0
$\begingroup$

I am trying to prove decomposition property of conditional dependency but I'm kind of stuff in the middle ! This is ow I proceeded!

we want to prove :

$x\bot (y,w)| z $ implies $x\bot y | z$

That means x is independent ($\bot$) of y and w , given(|) z!

$x\bot (y,w)| z = x | (y,w),z= \frac{p(x,y,w,z)}{p(y,w,z)}=\frac{p(x,y,z|w) p(w)}{p(y,z|w)p(w)}$

now here I apply he marginalization on w(This is the part I dont know whether its correct or not!!)

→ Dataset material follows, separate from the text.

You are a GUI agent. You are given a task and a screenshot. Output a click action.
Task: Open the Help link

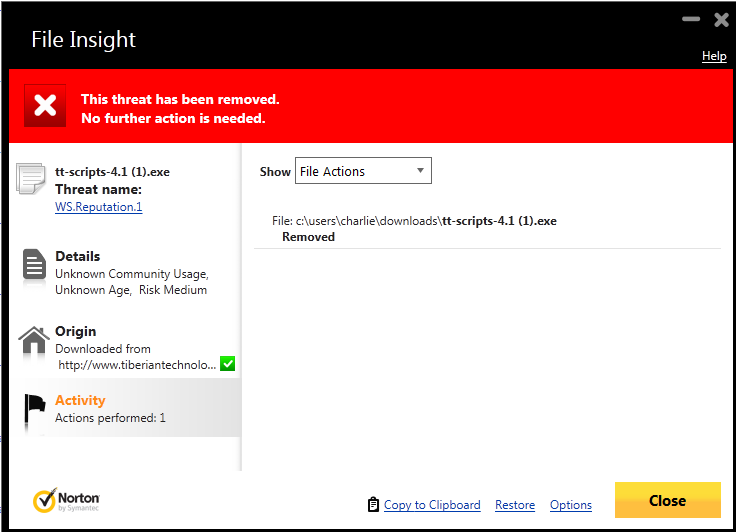click(x=714, y=56)
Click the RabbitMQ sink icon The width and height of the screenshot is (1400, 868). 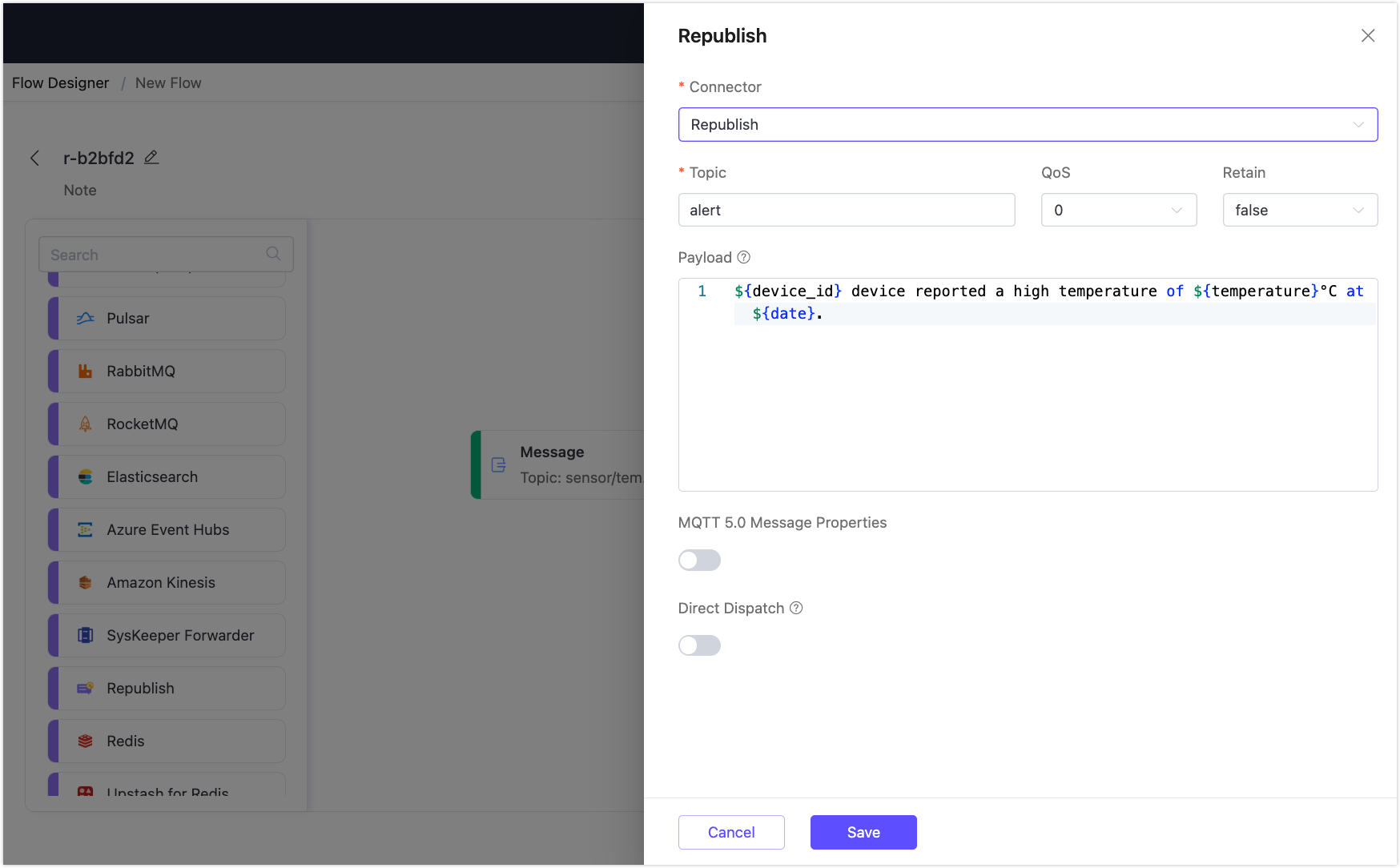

$ \Rightarrow \frac{ \sum_w p(x,y,z|w)p(w)}{\sum_wp(y,z|w)p(w)}=\frac{p(x,y,z)}{p(y,z)}=p(x|y,z)$

so it has proven! But I am not sure about the marginalization part!Thanks in advance

  • 0
    Any proof must follow from definitions, so you'll have to figure those out first... Also, $x \bot(y, w) | z$ is a Boolean statement and $ p(x | z)$ is a number. What do you mean by "$=$" between them?2012-11-10

1 Answers 1

0

This how you should prove it:

  • $p(x,y|z)=p(x|z)p(y|z)$
  • $p(x,y|z)=\sum_w p(x,y,w|z)=\sum_w p(x|z)p(y,w|z)= p(x|z)\sum_w p(y,w|z)=p(x|z)p(y|z) $